Le loup des plaines, l'ours des montagnes

Nul obstacle du reste n'arrêtait ces animaux qui effectuaient près de 40 kilomètres par jour pour se livrer à leur principale activité : trouver de la nourriture. Les facultés d'adaptation du loup et de l'ours étaient telles qu'ils pouvaient vivre dans des milieux naturels très variés : la plaine découverte de la Bresse leur convenait tout aussi bien que les montagnes boisées du Bugey. Cependant la présence de l'homme de plus en plus pressant et hostile aux nuisibles, a conduit l'ours et le loup à modifier leurs comportements et se confiner dans des périmètres de plus en plus restreints.

Du 17e au 19e siècle, les documents d'archives sont unanimes sur ce point : les ours ont préféré se retirer très tôt dans les massifs accidentés (et donc plus difficilement accessibles pour l'homme), comme ceux du Bugey et du Pays de Gex. Quant au loup, il se manifeste au contraire surtout en Bresse. Cette région est certes très populeuse à l'époque moderne, mais l'habitat rural dans le nord ouest du département est très dispersé. Les meutes, à la vue des fermes isolées, s'enhardissent : les basses-cours, les troupeaux qui ne bénéficient d'aucune protection véritablement efficace, deviennent alors une proie facile pour les meutes affamées.
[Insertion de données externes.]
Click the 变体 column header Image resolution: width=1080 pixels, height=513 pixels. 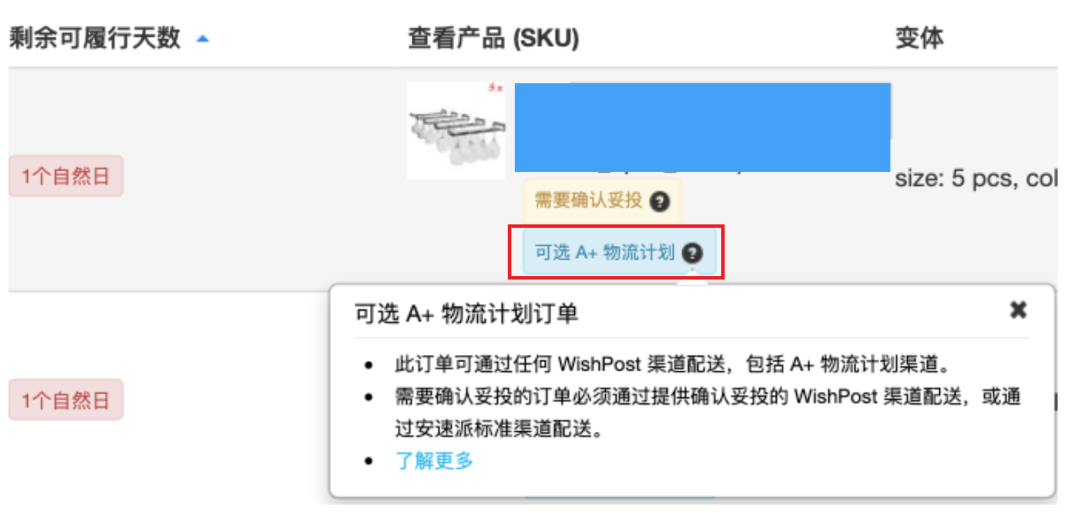pyautogui.click(x=919, y=38)
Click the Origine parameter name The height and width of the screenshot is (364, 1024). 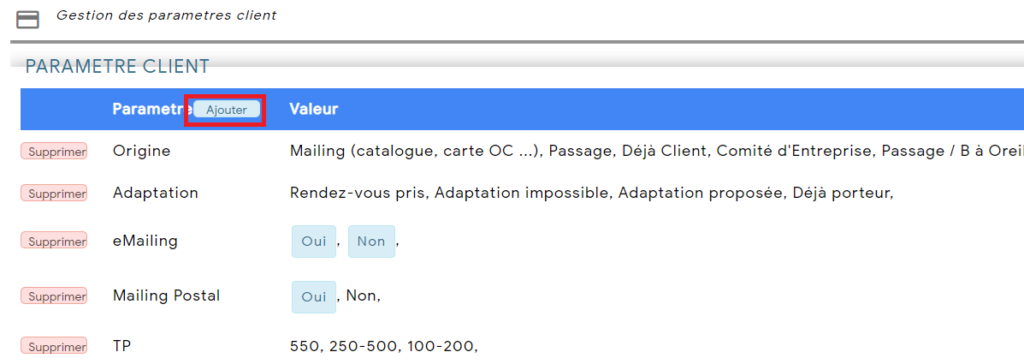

Les plaines et les montagnes

Les zones géographiques qui constituent le département de l'Ain formaient jusqu'à la veille de notre ère, une gigantesque forêt quasi-inextricable : à l'est les montagnes boisées du Jura méridional et à l'ouest le "saltus Brixiae" ou forêt de Bresse qui avait succédé au Grand Lac bressan du Tertiaire. Au néolithique, sont apparus les premiers villages de cultivateurs qui ont déboisé et défriché pour cultiver la terre. Peu à peu, la forêt verra son périmètre régresser : tout d'abord à l'époque florissante des gallo-romains et surtout au 13e siècle, période faste pour la paysannerie. Dans ce moyen-âge, la forêt limite le territoire cultivé et reste encore un espace à conquérir. Elle ne cessera de reculer sous les coups de hache : entre les 16e et 18e siècles, la surface boisée diminue en France de 30 %. Au milieu du 19e siècle, époque de l'extermination de l'ours et du loup, la forêt est totalement dégradée et fragilisée. Elle ne représente plus que la moitié de ce qu'elle couvre aujourd'hui. Sans l'entrée en vigueur en 1827 d'un code forestier et une politique de gestion des bois efficace, la forêt française, dans l'Ain comme ailleurs, aurait sans doute disparu.